Vaginal swab community comparisons. (A) Canonical correspondence analysis showing maximum variation between samples in community due to perineal score (PS). Data for low risk animals (PS1) are depicted in light grey and high-risk animals (PS3) are in black. All points represent Bray Curtis dissimilarity measures for each sample. (B) Principal Coordinates Analysis showing differences in beta diversity of vaginal microbial communities from sows with different perineal scores (PS). All points represent Bray Curtis dissimilarity measures for each sample. Ellipses were based on a multivariate normal distribution of data points. There were statistical differences in overall microbial communities found using ANOSIM due to PS (P < 0.01).

Figure 4

Different OTUs in the vaginal microbiota of sows with different perineal scores (PS). Significantly different (P < 0.05) OTUs were identified with LEfSe. Only significant OTUs within the 100 most abundant are shown. Error bars represent the standard error of the mean. Out of all significantly different OTUs, 24 were considered significantly different among the 100 most abundant OTUs. Out of these 24 OTUs, 12 were more abundant in PS1 animals and 12 were more abundant in PS3 animals. See Table 1 for more details.

Figure 5

Serum metabolites in sows differing in perineal score (PS) and pelvic organ prolapse (POP) risk. This plot represents important features and demonstrates those which are different between sows with a PS3 (high risk for POP) compared to PS1 (low risk for POP). The pink circles represent features above the threshold (twofold change and P < 0.05). PS1 averages were set as the base level and PS3 values of individual metabolites are represented by points. The pink dots represent the individual metabolites that are considered significantly different between PS. Pink dots in the upper right are metabolites that are more abundant, on average, in PS3 animals, and pink dots in the upper left less abundant, on average, in PS3 animals. Note both fold changes and P-values are log transformed. The further the position from the (0,0), the greater level of statistical significance for that the feature.

Figure 6

Differences in serum metabolites between PS1 and PS3 sows. This heat map displaying the 75 molecular features with the highest statistical significance (lowest p-values), illustrates relative abundance of serum metabolites (represented by color) between low POP risk (PS1) and high POP risk (PS3) sows.
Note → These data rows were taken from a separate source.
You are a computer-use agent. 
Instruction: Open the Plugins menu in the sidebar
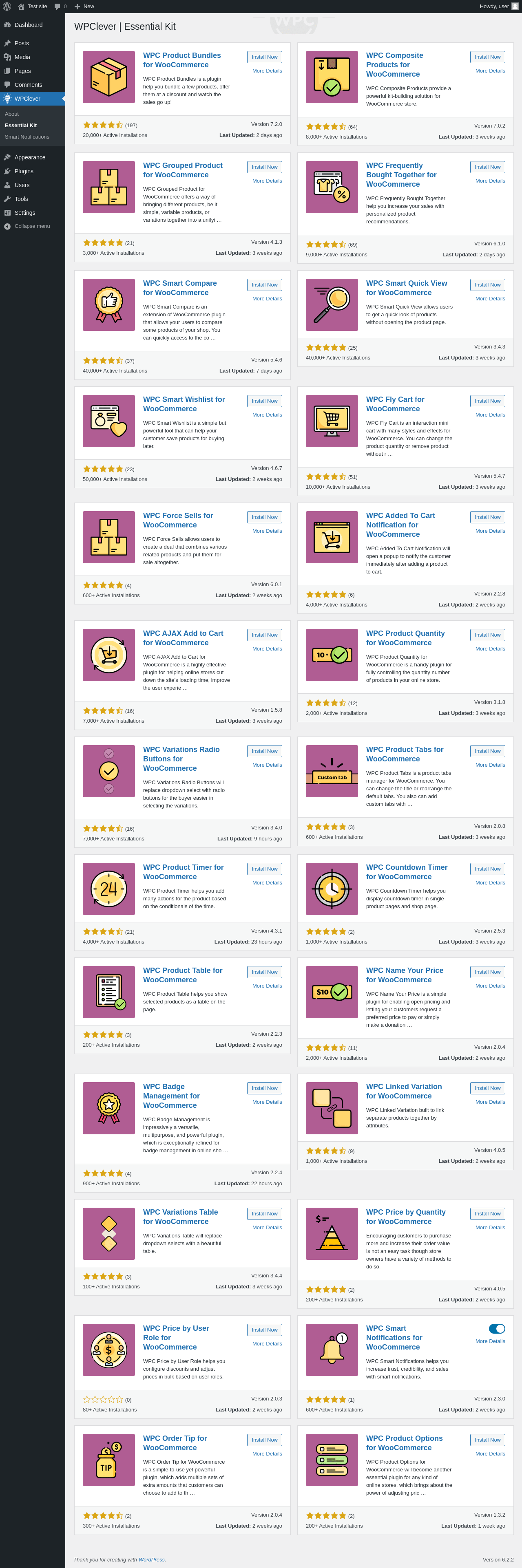24,172
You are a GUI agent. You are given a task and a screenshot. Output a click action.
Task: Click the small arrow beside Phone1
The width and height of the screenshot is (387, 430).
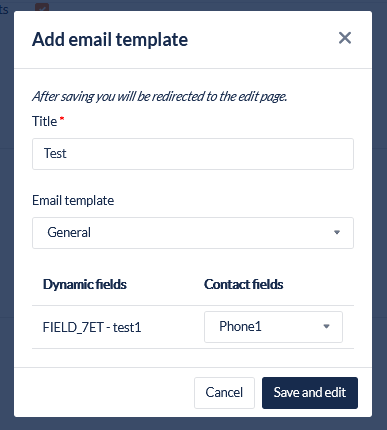point(326,326)
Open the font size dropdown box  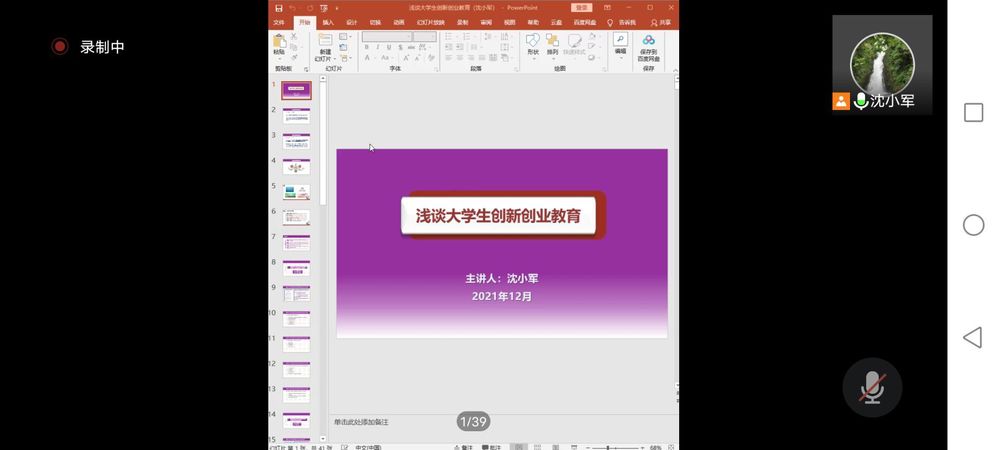[x=424, y=36]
PS3 scored sows (black) cluster to the left of the dendrogram separate from PS1 scored sows (grey).

Figure 7

Perineal scoring (PS) methodology as an indicator of pelvic organ prolapse (POP). The perineal region was visually evaluated for swelling, redness and protrusion to assign scores. (A) If a sow lacked swelling, redness and protrusion they were considered low risk for POP and assigned as PS1. (B) Sows with some characteristics such as moderate swelling, redness and protrusion of the perineal area were considered moderate risk for POP and assigned as PS2. (C) Sows demonstrating all of the characteristics of severe swelling, redness and protrusion of the perineal area were assigned to the PS3 category and considered high risk for POP.